Deductions & credits

The issue I am trying to report has nothing to do with the balance limitations of $1,000,000 or $750,000 stated in Pub 936. Table 1 in Pub 936 is used to apply these limitations (Part I) and calculate the percentage of total interest paid that can be deducted (Part II). The percentage is calculated by dividing the average acquisition debt by the average total debt.

 

Turbo Tax does not use the average balances to calculate the percentage of total interest to deduct. Instead, Turbo Tax is using the end-of year balances and apparently not rounding the percentage to three decimal places called out in step 14 of Table 1.

 

Turbo Tax (online) does not provide an option to enter the average balances or deductible interest manually this year. It did last year but had it's own collection of software bugs.

 

Please don't rely on information from Turbo Tax documentation on what the program is suppose to do. Look into what the program is actually doing. Below are calculation examples from my return.

 

Mortgage Balance: 309,110.03 (Dec 31) - 302,581.52 (Jan 1)

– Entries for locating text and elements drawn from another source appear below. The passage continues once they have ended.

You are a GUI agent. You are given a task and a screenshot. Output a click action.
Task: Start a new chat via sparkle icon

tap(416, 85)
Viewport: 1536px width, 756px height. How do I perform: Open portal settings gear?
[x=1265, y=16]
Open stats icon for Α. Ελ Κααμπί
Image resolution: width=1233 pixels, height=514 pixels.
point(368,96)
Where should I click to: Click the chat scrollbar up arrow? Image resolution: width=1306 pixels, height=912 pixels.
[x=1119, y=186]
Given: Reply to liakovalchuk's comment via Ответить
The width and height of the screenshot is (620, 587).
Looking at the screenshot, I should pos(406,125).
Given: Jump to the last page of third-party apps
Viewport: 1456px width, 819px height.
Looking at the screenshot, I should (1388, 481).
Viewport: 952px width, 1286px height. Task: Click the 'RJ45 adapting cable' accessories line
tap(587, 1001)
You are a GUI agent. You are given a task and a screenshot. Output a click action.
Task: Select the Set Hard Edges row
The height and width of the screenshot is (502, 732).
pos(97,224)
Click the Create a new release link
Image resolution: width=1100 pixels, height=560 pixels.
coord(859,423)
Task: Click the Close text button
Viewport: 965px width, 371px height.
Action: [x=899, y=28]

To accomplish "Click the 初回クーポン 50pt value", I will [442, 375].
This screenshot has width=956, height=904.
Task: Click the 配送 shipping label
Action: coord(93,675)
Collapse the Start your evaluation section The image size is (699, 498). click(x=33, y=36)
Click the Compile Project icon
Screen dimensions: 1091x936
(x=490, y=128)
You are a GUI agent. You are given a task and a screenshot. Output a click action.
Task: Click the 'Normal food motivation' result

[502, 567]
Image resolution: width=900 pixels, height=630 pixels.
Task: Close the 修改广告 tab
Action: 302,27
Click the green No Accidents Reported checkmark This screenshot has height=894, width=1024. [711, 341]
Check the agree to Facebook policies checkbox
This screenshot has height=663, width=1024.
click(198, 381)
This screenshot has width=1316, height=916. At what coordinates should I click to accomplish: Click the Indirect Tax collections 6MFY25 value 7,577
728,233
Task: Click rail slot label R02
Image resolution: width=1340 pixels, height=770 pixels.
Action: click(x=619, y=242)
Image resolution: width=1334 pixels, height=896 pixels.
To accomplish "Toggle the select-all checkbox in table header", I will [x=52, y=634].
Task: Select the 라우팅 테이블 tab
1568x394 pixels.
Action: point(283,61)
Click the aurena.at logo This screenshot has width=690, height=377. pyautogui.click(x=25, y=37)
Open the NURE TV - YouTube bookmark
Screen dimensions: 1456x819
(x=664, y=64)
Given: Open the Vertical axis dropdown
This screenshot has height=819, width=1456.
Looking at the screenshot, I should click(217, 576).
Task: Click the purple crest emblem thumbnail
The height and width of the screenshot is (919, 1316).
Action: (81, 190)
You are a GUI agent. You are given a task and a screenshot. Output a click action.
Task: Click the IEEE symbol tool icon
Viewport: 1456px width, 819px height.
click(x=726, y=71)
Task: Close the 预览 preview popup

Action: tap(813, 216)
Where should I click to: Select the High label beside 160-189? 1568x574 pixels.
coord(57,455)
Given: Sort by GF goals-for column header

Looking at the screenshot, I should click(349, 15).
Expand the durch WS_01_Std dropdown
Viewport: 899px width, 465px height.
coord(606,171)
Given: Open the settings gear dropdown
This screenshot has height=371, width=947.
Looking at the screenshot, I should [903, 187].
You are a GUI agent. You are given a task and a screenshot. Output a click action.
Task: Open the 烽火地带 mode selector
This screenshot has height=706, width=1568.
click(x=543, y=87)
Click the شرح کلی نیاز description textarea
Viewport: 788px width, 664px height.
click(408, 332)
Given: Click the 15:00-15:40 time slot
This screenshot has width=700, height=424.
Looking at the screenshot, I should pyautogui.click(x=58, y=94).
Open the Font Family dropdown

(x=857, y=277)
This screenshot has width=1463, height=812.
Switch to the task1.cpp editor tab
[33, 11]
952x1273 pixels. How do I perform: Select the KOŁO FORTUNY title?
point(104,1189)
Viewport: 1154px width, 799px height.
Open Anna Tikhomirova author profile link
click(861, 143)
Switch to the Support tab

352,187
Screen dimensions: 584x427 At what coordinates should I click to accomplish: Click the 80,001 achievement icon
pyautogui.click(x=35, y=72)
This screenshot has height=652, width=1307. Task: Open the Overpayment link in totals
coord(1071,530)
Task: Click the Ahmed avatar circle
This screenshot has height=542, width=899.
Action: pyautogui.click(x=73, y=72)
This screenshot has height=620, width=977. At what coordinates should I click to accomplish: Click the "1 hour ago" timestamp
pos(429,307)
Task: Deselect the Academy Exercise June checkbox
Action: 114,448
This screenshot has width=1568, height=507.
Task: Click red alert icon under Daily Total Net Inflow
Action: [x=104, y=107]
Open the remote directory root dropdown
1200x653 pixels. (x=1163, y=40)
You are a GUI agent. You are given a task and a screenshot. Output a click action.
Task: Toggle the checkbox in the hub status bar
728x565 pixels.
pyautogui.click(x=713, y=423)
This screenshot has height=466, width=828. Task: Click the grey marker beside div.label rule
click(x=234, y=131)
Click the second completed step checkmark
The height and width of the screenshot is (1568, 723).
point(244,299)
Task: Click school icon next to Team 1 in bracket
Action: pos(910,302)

Acquisition Balance: 183,116.82 (Dec 31) - 183,116.82 (Jan 1)

 

First (Dec 31) & Last (Jan 1) Average: 183,116.82 / 305,845.78 = .59872273 = 59.9%

Ending Balances: 183,116.82 / 302,581.52 = .60518177 = 60.5% (Turbo Tax uses 60.518177%)

 

Technically, the first & last average method does not apply for Mixed-Use mortgages. The average of 12 months must be used (Pub 936 p. 12 top of 3rd column).